The Natural Sciences and Engineering Research Council of Canada (NSERC) has been supporting warm forming research between Dana and the University of Waterloo since 2007 to address this challenge. Now, Automotive Partnership Canada is contributing $1.9 million towards the $3.2 million project to help Dana and the University of Waterloo to move the process from the lab to the plant floor.
"At the end of three years we will have the computer modelling and process worked out to implement this technology in full production. I'm not aware of any university in North America doing such work at this scale," says Dr. Michael Worswick, the lead researcher on the project at the University of Waterloo.
Warm forming has already been demonstrated to work on at a laboratory bench scale. In this phase, a pilot manufacturing line will be installed at the University of Waterloo to demonstrate its feasibility under production-simulated conditions. Additional mechanical testing and residual stress analysis will be done at the CANMET Materials lab in Hamilton, which is also home to a unique pilot-scale metal forming laboratory.
"We're developing the warm forming process for improved material formability and higher production yields at low cost," says Winkler. "It also expands our product design flexibility, enabling us to manufacture new, high performance products that are cost effective, to further grow our business in the global automotive market."
Dana's core business is developing and manufacturing thermal management systems for vehicles, including heat exchangers to cool the engine and powertrain, as well as battery cooling systems for electric and hybrid electric vehicles. Until now, however, it was not technically feasible or cost effective to use warm forming to make the geometrically complex and thin walled parts found in thermal management systems for high efficiency combustion and battery powered vehicles.
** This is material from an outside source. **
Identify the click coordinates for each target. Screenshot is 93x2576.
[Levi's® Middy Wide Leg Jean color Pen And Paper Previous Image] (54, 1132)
Take the core plates that comprise the fluid channels and manifolds in a typical heat exchanger, for example. There are up to 30 of these plates on every heat exchanger and each one needs to be shaped and brazed as an assembly with other components and onto one another. Heating the material increases its formability and reduces spring back, improving the dimensional control and shape of the final part.
But heating the aluminum sheets to the desired temperatures takes time, which slows production. Worswick's group is developing techniques to rapidly heat the aluminum so that non-isothermal warm forming be done at mass production speeds. Refining and proving out these methods will be a key element of this research project.
"Imaging pushing a shape into a die with a punch," explains Worswick. "What we've shown is if you heat the die but keep the punch cold you get an even bigger formability gain. A key goal in this project is to work with Dana's Advanced Engineering people to accelerate the development of this manufacturing process so Dana can commercialize this technology. Success will also open up a lot of opportunities beyond heat exchangers."
Those additional opportunities include automotive body panels with more complex geometrical shapes and new materials with higher strength and lighter weight.
"This project is directly linked to the development and manufacture of advanced battery cooling systems for electric vehicles," adds Winkler, one of Worswick's former post-doctoral students. "If we're successful, it will have broad product application and wide impact on Dana's competitive advantage in today's world economy."